_Study material_:
----------------------------------------
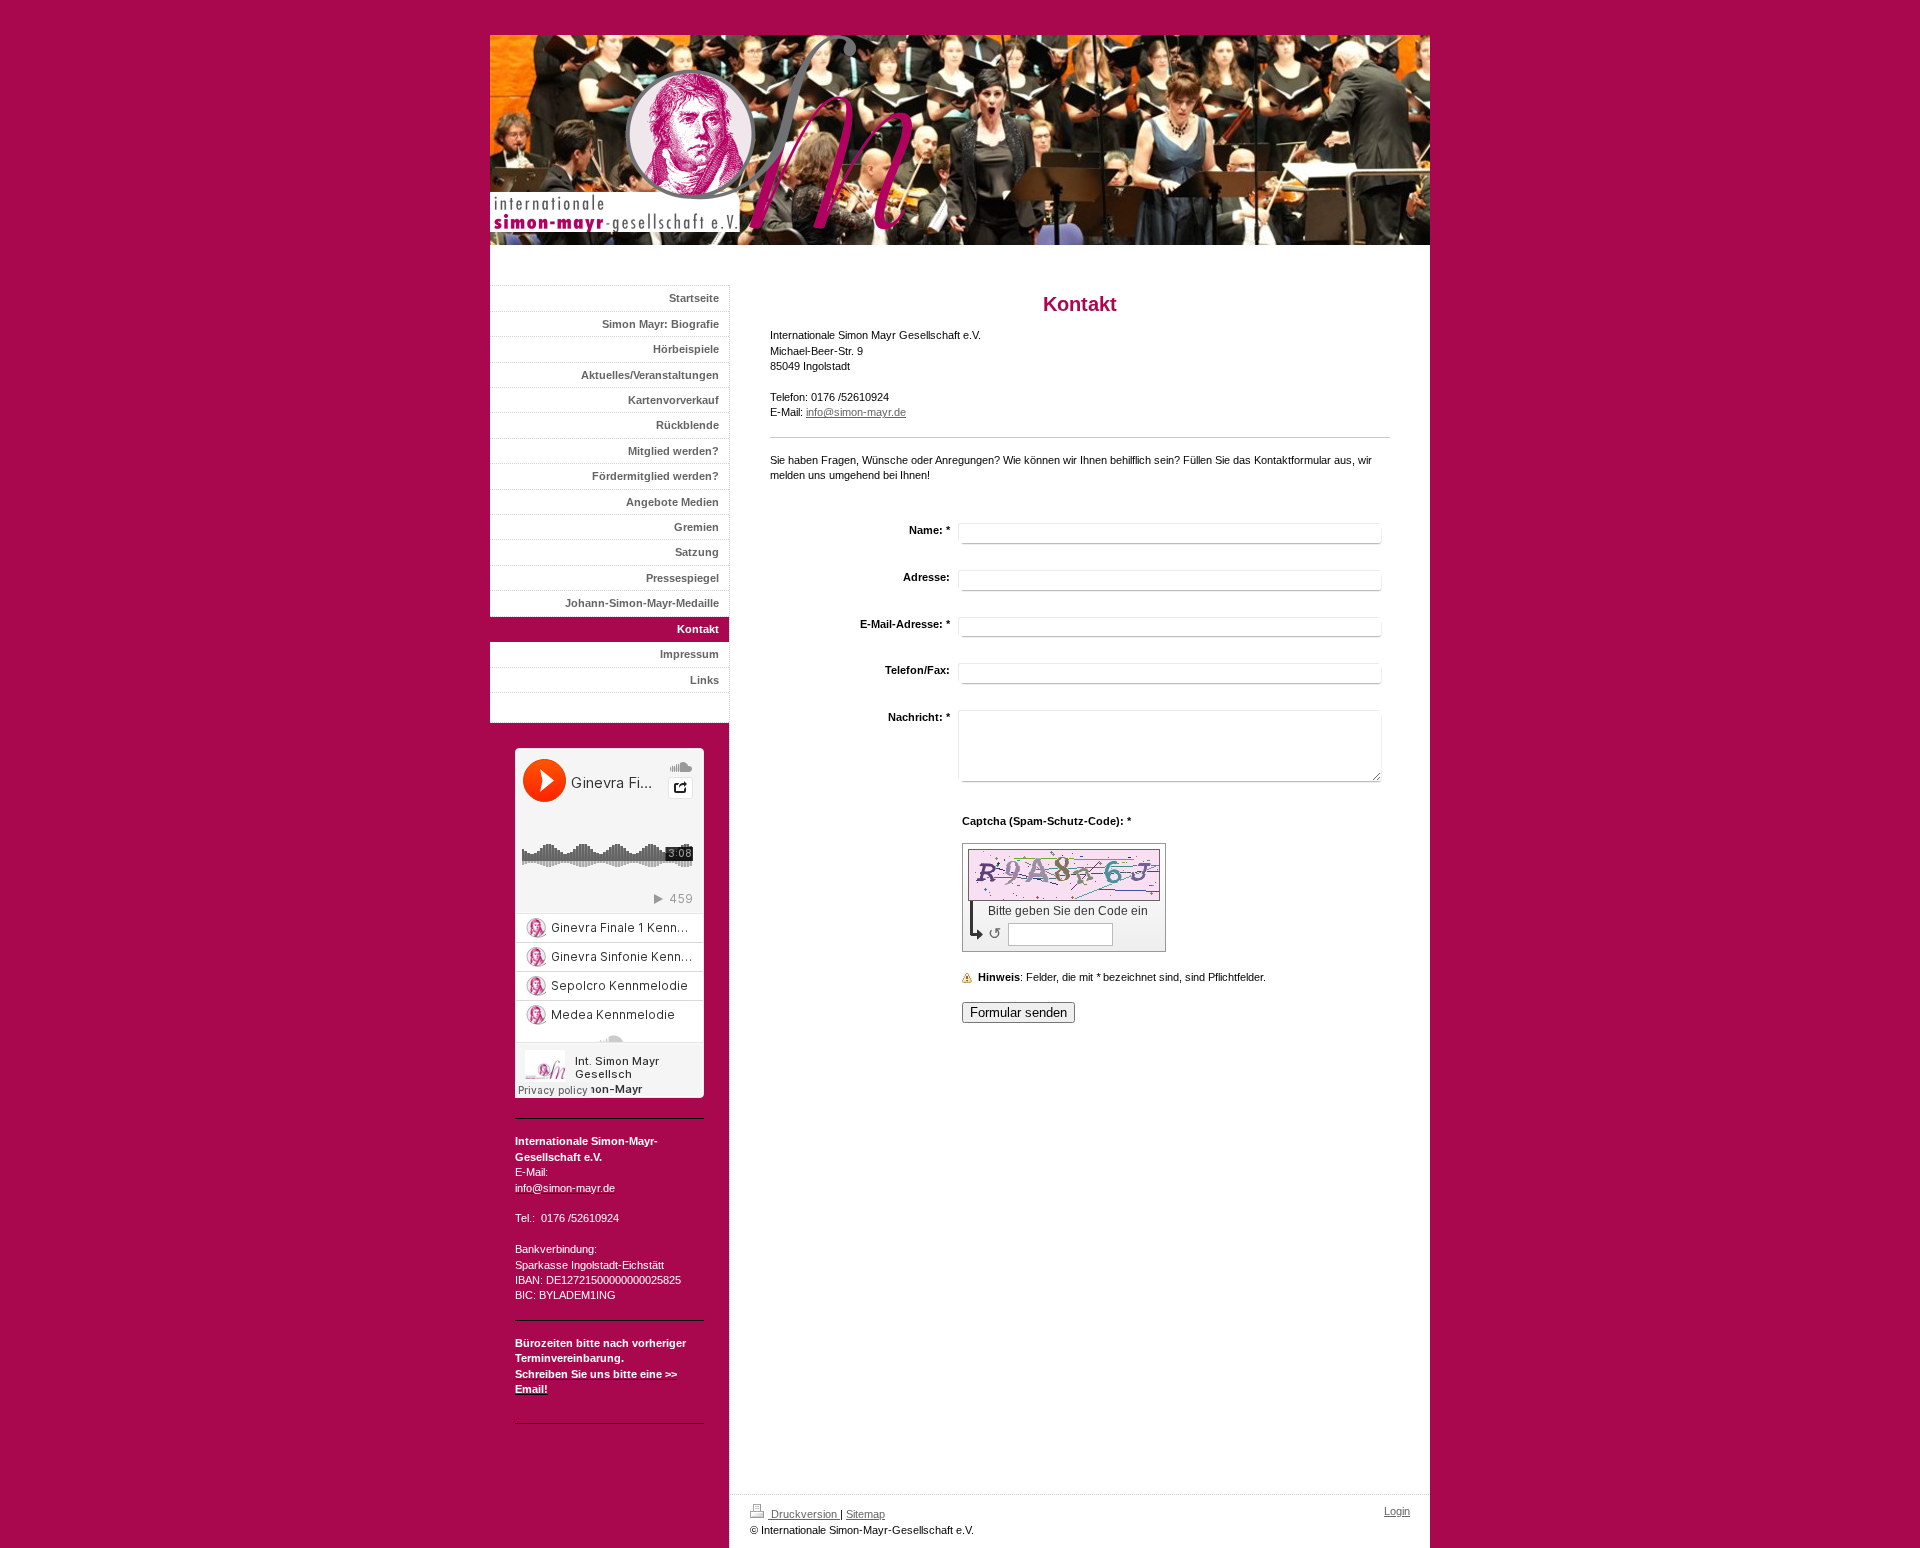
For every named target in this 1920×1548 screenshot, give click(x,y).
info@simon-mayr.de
----------------------------------------
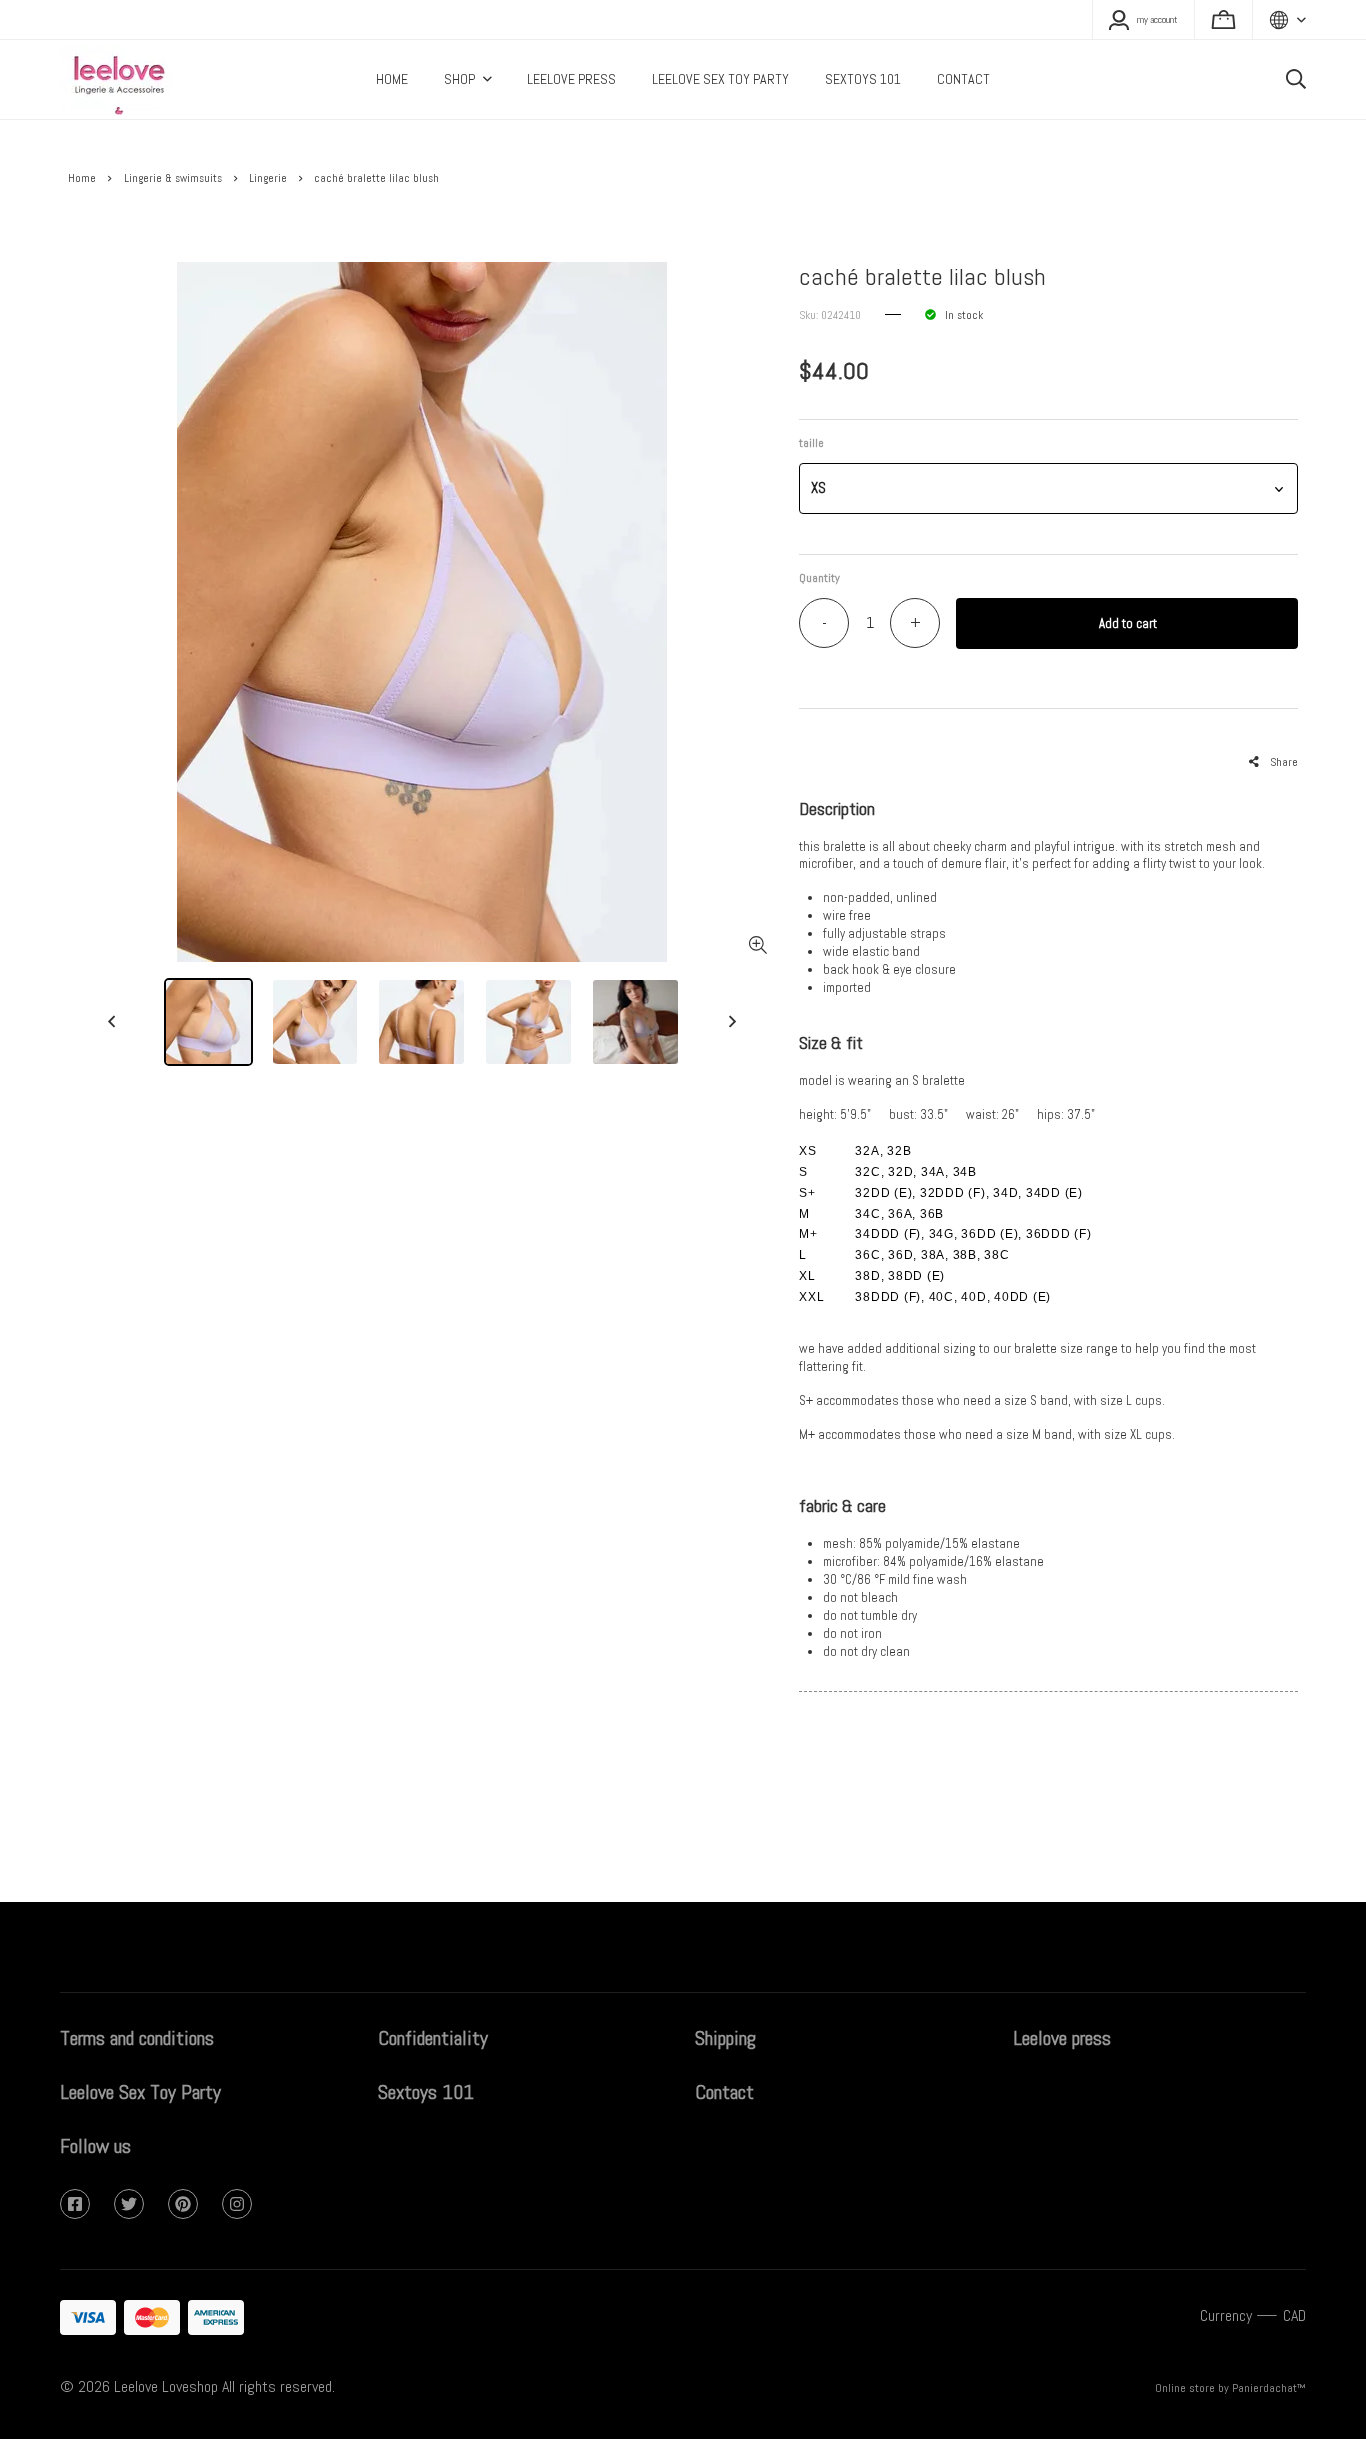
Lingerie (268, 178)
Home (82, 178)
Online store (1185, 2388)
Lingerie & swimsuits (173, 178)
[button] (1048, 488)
----------------------------------------
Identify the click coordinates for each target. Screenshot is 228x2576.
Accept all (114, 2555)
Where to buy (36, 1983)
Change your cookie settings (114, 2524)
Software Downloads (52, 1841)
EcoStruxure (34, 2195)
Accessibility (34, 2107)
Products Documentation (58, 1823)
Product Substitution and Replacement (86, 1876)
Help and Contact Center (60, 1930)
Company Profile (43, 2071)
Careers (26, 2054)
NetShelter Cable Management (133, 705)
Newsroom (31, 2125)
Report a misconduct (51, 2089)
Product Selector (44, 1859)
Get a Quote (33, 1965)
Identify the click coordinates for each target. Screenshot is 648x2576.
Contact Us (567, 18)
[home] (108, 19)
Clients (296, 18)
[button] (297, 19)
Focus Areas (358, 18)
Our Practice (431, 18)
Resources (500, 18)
----------------------------------------
_What you should do_:
Select, from the listing, all lines that include the word "coordinates".

_Your response_:
Identify the click coordinates for each target. Screenshot is 228x2576.
Identify the click coordinates for each target. Screenshot is 648x2576.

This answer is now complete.